Items from a dataset
━━━━
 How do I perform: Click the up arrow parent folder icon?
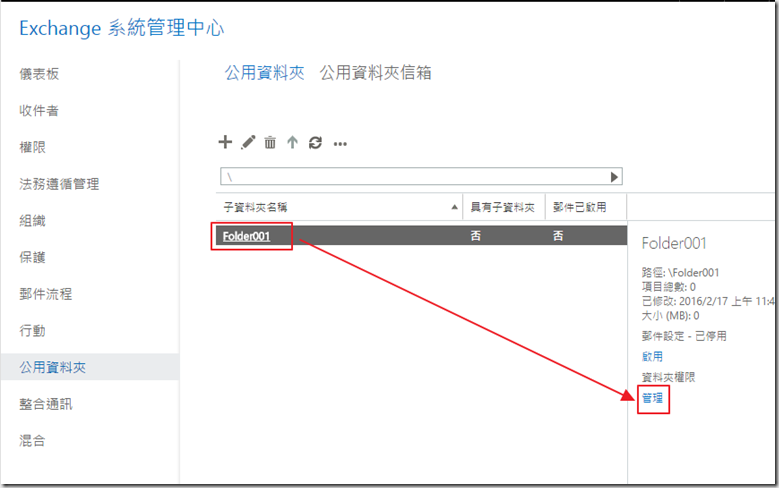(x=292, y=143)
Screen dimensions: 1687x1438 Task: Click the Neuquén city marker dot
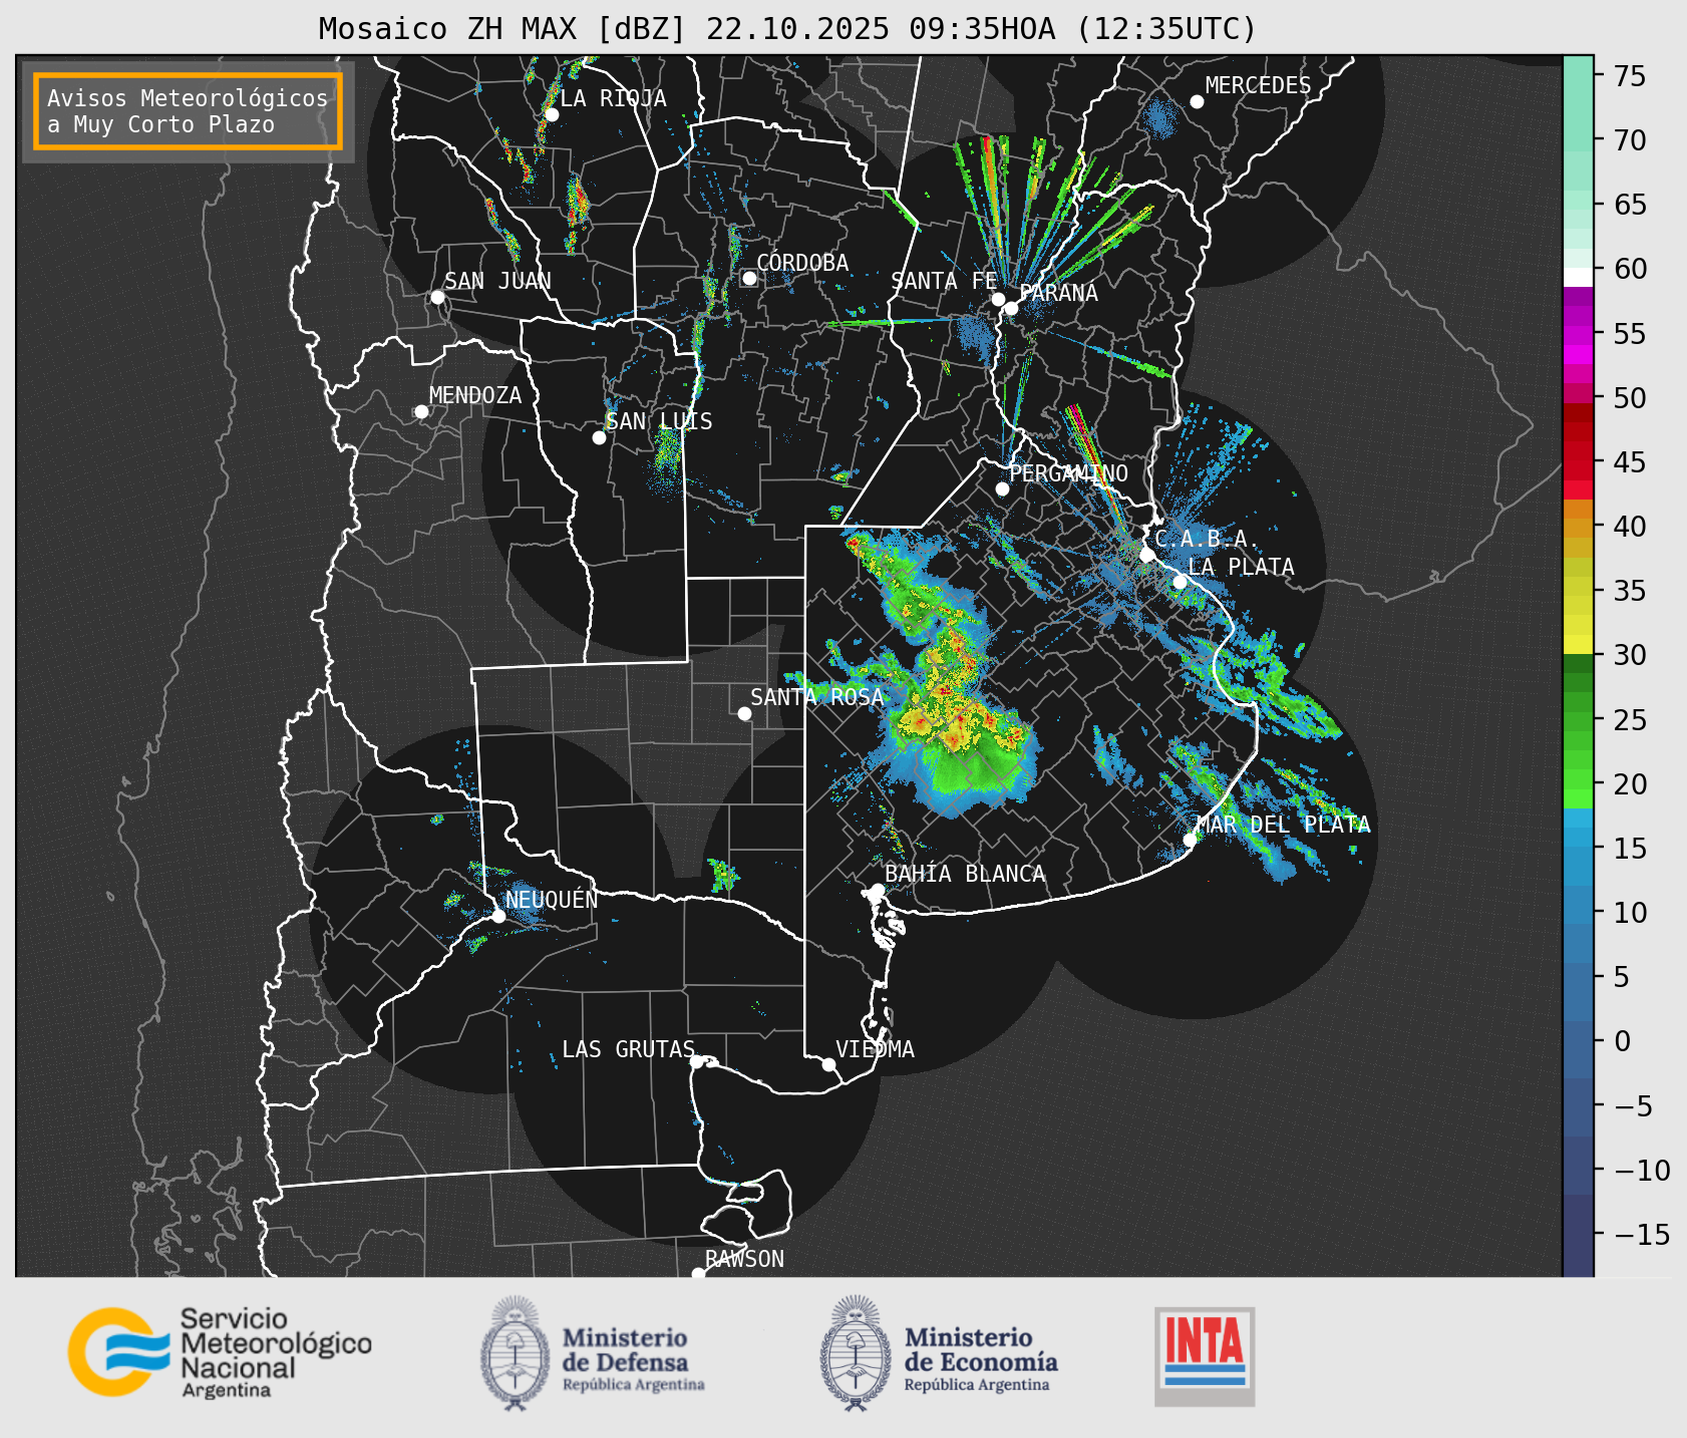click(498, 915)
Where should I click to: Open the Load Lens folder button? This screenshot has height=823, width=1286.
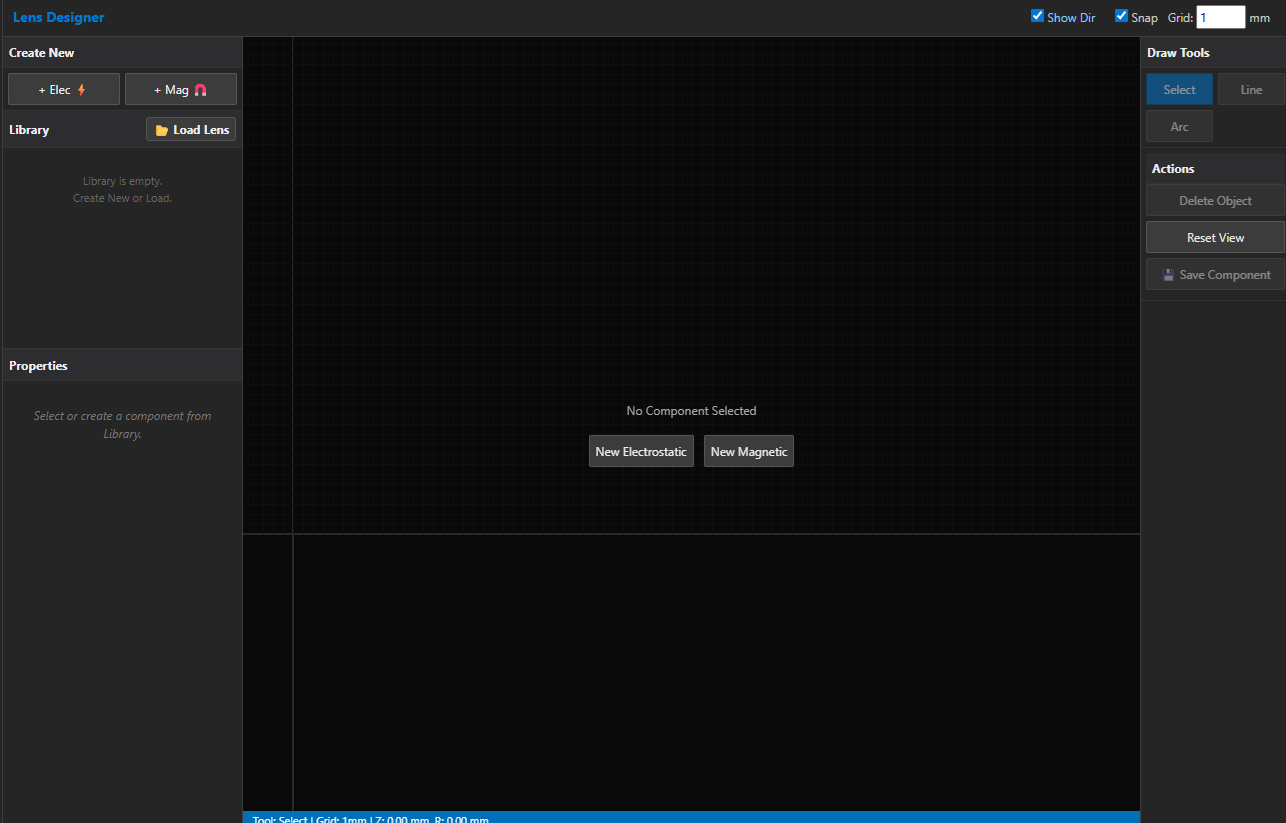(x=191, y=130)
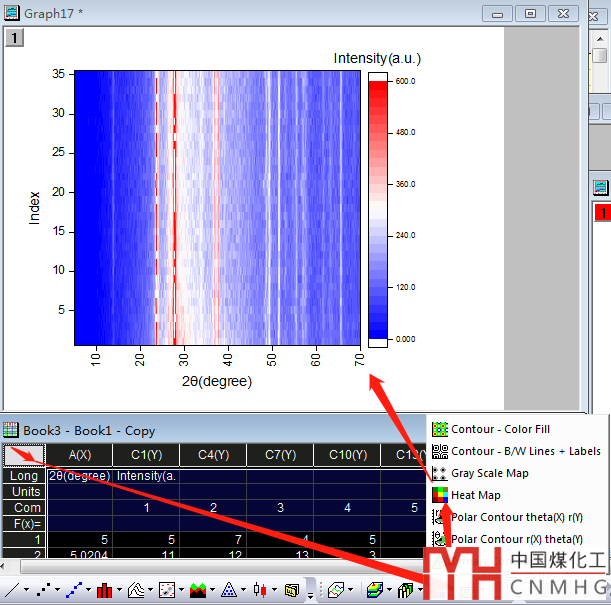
━━━━
WHAT IS NEEDED
Recast the lines of the items above as a Markdown table with the columns "Row" and "Line," numbering each row and skipping any blank lines. Leave the pictures out of the table.

ANSWER TO THE EXERCISE
| Row | Line |
|---|---|
| 1 |  How do I perform: Click the up arrow parent folder icon? |
| 2 | (x=292, y=143) |
| 3 | Screen dimensions: 1687x1438 Task: Click the Neuquén city marker dot |
| 4 | click(498, 915) |
| 5 | Where should I click to: Open the Load Lens folder button? This screenshot has height=823, width=1286. |
| 6 | (x=191, y=130) |